(GIVEN ENTRIES Opens)
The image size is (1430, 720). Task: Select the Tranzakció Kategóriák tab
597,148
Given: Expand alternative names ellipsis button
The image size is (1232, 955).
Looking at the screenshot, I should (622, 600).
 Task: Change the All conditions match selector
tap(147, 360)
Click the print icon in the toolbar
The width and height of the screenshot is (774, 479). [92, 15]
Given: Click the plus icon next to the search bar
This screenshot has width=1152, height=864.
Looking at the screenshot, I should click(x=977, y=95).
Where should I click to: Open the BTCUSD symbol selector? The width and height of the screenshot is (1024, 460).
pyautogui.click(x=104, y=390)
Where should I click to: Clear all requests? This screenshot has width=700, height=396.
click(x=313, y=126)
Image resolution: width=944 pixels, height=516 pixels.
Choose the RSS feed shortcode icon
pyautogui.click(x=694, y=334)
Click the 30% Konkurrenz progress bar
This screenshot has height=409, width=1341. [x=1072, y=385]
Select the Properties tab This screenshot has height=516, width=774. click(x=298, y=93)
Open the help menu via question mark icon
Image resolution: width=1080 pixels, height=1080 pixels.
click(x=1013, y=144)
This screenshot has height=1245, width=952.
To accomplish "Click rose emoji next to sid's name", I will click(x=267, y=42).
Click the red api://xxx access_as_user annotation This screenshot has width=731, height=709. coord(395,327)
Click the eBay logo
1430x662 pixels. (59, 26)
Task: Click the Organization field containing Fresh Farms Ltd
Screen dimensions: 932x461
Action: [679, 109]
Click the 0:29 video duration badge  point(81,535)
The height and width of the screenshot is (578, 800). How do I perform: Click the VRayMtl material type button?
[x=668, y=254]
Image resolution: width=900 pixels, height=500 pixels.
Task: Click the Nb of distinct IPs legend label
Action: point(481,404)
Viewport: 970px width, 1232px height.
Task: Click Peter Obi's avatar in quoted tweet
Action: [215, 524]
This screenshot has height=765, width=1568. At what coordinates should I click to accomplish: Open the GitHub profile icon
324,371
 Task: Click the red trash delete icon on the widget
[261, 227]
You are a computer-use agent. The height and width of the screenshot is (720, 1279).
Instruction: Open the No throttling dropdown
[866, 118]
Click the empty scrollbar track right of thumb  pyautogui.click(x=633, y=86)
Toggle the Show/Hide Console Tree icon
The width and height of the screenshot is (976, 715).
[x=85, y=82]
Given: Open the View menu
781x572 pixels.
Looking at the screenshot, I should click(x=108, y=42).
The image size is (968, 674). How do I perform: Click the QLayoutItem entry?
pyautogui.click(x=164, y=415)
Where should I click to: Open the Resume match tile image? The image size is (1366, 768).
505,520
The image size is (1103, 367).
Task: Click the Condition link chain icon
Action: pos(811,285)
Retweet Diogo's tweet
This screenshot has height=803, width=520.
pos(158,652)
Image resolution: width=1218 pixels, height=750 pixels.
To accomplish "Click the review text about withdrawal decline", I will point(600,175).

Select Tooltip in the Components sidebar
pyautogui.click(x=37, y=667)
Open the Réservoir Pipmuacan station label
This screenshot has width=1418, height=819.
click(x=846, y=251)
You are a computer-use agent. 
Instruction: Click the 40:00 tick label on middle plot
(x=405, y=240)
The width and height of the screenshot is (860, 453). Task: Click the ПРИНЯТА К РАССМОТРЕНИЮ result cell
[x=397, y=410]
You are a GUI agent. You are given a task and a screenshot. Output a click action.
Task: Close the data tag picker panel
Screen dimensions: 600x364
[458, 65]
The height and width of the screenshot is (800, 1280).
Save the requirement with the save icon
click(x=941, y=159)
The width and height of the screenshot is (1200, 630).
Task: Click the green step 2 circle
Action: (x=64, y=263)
(GIVEN ENTRIES Closes)
§ YOUR GOAL
Repeat precisely the lines of the data starting at the one containing "You are a GUI", last line included.

§ REPLY
You are a GUI agent. You are given a task and a screenshot. Output a click action.
Task: Close the data tag picker panel
Screen dimensions: 600x364
[458, 65]
The height and width of the screenshot is (800, 1280).
Save the requirement with the save icon
click(x=941, y=159)
The width and height of the screenshot is (1200, 630).
Task: Click the green step 2 circle
Action: (x=64, y=263)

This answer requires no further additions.